Sanz cambió la forma de ver su vida. El pequeño Santiago Sanz se dio cuenta de que en estos casos hay dos formas de verlo y decidió la mejor, la de seguir adelante en lugar de quedarse con la realidad y cumplir un sueño, el suyo, el de ser atleta profesional. Su pueblo, Albatera, se convirtió de repente en una zona de entrenamiento para uno de los atletas paralímpicos que más reconocimientos y títulos ha conseguido en España y en el mundo. Pero Sanz no solo quería formarse deportivamente hablando, sino que también tuvo tiempo para convertirse en Licenciado en Ciencias de la Actividad Física y el Deporte por la Universidad de Valencia y en Entrenador Nacional de Atletismo.

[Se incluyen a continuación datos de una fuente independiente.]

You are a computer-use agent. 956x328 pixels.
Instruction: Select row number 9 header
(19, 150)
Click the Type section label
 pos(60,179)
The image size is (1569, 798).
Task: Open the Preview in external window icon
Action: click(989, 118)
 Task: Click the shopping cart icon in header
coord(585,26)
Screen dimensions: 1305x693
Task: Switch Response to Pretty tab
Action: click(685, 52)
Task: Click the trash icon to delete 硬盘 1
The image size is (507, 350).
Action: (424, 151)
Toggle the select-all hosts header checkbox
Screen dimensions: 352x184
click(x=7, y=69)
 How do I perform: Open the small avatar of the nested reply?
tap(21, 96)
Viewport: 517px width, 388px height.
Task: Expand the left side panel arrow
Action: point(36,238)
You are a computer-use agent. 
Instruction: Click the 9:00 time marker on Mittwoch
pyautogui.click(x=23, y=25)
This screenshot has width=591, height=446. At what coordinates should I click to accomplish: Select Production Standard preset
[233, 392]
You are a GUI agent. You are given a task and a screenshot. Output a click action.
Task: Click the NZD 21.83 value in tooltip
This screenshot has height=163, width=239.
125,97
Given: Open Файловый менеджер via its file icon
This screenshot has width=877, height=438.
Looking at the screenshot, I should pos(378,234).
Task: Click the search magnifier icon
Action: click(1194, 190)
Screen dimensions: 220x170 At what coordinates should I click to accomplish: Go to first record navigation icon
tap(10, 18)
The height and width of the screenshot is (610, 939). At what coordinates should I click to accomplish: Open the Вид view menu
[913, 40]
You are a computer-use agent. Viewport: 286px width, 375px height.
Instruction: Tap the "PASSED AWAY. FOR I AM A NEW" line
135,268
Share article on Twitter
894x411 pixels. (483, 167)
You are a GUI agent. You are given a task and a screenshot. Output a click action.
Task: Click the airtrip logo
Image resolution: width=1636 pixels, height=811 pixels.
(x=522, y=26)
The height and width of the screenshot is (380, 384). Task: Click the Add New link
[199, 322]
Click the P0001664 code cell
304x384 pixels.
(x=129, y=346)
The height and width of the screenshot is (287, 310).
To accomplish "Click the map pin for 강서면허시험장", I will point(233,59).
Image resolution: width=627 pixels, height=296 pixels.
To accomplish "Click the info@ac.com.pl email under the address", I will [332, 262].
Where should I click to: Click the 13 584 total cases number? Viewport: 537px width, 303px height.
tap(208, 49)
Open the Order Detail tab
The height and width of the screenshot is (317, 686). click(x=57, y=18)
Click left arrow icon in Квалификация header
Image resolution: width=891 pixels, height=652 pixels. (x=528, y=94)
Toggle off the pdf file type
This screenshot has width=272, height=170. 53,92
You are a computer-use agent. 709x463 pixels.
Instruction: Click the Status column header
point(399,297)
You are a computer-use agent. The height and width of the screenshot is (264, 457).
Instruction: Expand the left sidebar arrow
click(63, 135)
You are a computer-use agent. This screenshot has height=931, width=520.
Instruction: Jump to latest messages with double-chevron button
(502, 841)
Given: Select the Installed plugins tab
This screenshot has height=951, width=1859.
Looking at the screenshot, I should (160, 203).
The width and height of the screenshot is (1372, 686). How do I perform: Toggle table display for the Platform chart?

Su primera actuación en el panorama deportivo internacional llegó con el inicio del nuevo mileno. En el año 2000, Sidney fue testigo del alto nivel deportivo de Santiago Sanz. Especializado en todo lo relacionado con los maratones y pruebas de fondo adaptado (400 metros, 800 metros, maratones…), Sanz logró el billete a los Juegos Olímpicos de Sidney en Murcia y casi sobre la bocina. Sin ir más lejos, ese día es el momento deportivo más especial para él. Ya en los Juegos Olímpicos, Sanz consolidó su esfuerzo en tierras murcianas llevándose la medalla de plata en 5.000 metros y el bronce 800 metros. Desde entonces, su carrera no hizo que mejorar consolidándose ya a nivel mundial en el año 2004 y confirmándolo en los Mundiales de Holanda 2006.

Cuatro años después de que Sanz se apuntara las primeras medallas en unos Juegos Olímpicos, el atleta se destapó ante el mundo del deporte consiguiendo no solo victorias sino también récords mundiales. El alicantino rompió los récords nacionales de 800 metros (2´01´´43) y 1500 metros (3´39´´63), batió los récords del mundo en carretera en 5.000 metros (11´55´´) y 10.000 metros. (24´14´´) y fue campeón de Europa de 800 y 1.500 metros. Aquel año 2004, Sanz puso la guinda al pastel al recibir la medalla al mérito deportivo por la Comunidad Valenciana y al ser nombrado como el mejor deportista de la provincia de Alicante.

La carrera de Santiago Sanz es un ascenso constante. De las 18 medallas que ha conseguido durante su carrera profesional, 9 son de oro, 4 de plata y 5 de bronce. Sanz ha participado en dos Juegos Olímpicos (Sidney 2000 y Atenas 2004), en tres Mundiales (Francia 2002, Holanda 2006 y Reino Unido 2015) y en tres Europeos (Suiza 2001, Holanda 2003 y Finlandia 2005).

Pero lo mejor de Santiago Sanz no está en las vitrinas ni en su museo deportivo personal. La grandeza de Santiago Sanz es su capacidad para darle la vuelta a una situación de gravedad extrema como la enfermedad que arrastra desde pequeño para después cumplir su sueño de ser atleta profesional y además de ser uno de los mejores no solo del panorama español sino mundial. Sin duda, un ejemplo de superación.

Su forma de vida, resumida en una frase: “No hay que imponerse límites. Tenemos que explorar nosotros mismos nuestros límites”.